If the name Juanelo Turriano doesn’t ring a bell, it is because history is not usually fair with geniuses in general. Not even with those who were valued by powerful kings, as is the case.
But let’s go to the heart of the matter, see if we unravel some mystery. All this comes from a Street in the old Toledo that is dedicated to the Hombre de Palo (Stick Man), and the thing is that behind that name, almost always, appears a dark past that brings together the reality and the fantasy.
History assures us that both Philip II and his father Charles were very interested in magic and occultism. In those times one thing didn’t go against the other, and both Habsburgs, like those during the Renaissance era, were also fascinated by mechanical devices and precision instruments. And that’s how Giovanni Torriani, renamed Juanelo Turriano, ended up in the service of Emperor Charles V as the royal watchmaker.
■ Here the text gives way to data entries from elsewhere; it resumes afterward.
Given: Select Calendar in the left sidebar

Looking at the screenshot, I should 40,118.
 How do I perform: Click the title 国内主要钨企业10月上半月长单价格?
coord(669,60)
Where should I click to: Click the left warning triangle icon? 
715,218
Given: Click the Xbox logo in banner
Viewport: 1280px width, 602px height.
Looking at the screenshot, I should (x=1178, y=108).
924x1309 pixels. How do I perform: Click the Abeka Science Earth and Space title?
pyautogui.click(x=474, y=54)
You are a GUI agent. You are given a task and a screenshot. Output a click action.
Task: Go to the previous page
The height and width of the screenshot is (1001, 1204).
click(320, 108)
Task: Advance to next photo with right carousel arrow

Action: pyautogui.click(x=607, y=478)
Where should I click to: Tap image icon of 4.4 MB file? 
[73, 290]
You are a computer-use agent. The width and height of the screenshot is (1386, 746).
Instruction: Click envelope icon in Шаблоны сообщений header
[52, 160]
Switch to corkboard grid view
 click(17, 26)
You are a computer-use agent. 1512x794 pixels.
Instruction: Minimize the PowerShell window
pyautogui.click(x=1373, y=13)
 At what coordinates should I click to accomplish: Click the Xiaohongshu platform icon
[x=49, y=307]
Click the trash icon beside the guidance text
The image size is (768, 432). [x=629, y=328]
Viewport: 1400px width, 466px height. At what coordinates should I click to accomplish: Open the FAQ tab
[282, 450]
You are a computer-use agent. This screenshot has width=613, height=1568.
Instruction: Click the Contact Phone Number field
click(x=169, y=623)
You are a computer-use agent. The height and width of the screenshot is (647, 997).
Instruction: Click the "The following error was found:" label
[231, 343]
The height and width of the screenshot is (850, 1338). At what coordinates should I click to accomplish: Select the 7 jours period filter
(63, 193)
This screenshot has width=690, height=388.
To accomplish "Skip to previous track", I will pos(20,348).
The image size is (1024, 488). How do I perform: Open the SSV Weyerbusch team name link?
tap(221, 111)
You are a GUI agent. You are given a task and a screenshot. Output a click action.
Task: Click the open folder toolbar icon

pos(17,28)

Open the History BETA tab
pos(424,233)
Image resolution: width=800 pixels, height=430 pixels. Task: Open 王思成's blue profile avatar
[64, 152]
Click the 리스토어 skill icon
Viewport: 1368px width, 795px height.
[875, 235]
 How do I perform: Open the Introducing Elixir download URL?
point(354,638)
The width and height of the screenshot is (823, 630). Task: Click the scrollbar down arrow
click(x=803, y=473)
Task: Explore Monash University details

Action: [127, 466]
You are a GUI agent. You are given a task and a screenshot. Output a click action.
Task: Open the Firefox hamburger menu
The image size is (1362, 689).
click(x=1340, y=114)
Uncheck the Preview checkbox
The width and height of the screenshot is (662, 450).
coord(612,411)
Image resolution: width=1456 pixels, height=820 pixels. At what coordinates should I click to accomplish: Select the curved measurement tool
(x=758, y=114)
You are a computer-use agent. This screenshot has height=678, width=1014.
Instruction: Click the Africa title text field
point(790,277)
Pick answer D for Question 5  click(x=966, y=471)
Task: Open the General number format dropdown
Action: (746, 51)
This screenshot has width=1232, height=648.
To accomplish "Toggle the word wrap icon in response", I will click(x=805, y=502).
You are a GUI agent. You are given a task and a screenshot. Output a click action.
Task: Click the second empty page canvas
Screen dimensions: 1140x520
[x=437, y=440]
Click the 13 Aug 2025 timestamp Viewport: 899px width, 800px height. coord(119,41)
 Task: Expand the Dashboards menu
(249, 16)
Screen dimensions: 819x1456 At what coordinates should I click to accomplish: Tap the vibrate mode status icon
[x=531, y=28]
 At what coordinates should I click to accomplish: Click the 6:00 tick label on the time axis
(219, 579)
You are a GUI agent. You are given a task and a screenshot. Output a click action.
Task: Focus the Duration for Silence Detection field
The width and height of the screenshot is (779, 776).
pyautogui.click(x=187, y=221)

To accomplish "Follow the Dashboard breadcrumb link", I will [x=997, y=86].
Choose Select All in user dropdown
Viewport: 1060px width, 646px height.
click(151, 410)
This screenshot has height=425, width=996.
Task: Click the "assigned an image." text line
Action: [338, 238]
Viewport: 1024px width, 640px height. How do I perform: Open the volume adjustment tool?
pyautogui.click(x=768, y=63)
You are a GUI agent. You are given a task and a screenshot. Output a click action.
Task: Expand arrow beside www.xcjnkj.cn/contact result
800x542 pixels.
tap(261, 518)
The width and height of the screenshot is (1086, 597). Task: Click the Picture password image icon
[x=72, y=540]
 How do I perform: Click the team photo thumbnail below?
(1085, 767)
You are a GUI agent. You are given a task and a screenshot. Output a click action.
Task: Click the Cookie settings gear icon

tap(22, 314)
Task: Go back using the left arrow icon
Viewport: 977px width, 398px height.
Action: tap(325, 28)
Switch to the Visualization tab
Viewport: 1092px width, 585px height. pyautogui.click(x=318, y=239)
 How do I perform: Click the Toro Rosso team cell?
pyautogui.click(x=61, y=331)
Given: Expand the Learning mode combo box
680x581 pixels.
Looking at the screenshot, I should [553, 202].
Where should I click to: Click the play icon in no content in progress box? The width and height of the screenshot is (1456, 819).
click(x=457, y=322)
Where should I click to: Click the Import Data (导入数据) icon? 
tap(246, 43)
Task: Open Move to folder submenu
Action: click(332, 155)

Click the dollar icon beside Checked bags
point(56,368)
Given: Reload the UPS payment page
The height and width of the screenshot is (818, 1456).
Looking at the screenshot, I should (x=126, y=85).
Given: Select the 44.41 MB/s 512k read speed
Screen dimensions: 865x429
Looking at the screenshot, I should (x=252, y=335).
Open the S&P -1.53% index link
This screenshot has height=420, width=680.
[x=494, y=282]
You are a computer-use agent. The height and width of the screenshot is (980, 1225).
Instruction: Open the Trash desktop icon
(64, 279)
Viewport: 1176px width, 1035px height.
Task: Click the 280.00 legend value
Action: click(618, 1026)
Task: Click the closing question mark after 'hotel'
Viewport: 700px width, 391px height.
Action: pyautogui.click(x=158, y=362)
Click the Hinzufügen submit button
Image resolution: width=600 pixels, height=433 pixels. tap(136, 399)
Juanelo built two astronomical clocks for the Monarch, and they were so accurate that impressed at the time, but that was only one of the many talents of the Italian man. He also participated in the elaboration of the Gregorian calendar, designed the bells of El Escorial, invented flying machines and, once established in Toledo, was capable of creating a system to supply water to the city, saving the significant difference in level between the city and the River Tagus.
Of such artefact, which was also marvelled in its time, nothing remains today; and nothing was paid to poor Juanelo for making it work. So, even he had impressed Charles V and his son Philip, the man began to experience severe economic problems. Legend says, or history… who knows, that then he built an automaton robot. A wooden man with specific mechanisms that, according to some versions, allowed him to walk roughly and even bend forward when someone gave him some change.
This wooden man (Hombre de Palo) would have served, more than anything else, to ask the Toledo people for some help that would ease the sorrows of the poorly paid wise man.
It seems that Juanelo’s family received, a long time later, a pension in payment for the hydraulic invention that brought the water to Toledo. But it is clear that Turriano’s amazing ability as a watchmaker, mathematician, engineer and inventor of the most disparate things, did not bring him even a tiny part of the fame he deserved. Maybe he lacked to paint a Mona Lisa or invent the Internet.
But sometimes it seems that life gives back what you give… or what you do not provide. It turns out that the ponds which Juanelo designed to make the retirement place of Charles V in Yuste more pleasant, were those that, indirectly, caused the death of the Emperor. The stagnant waters of the ponds multiplied the mosquitoes, and the bugs ended up biting the Habsburg man causing him the fevers that killed him. One of those caprices of history!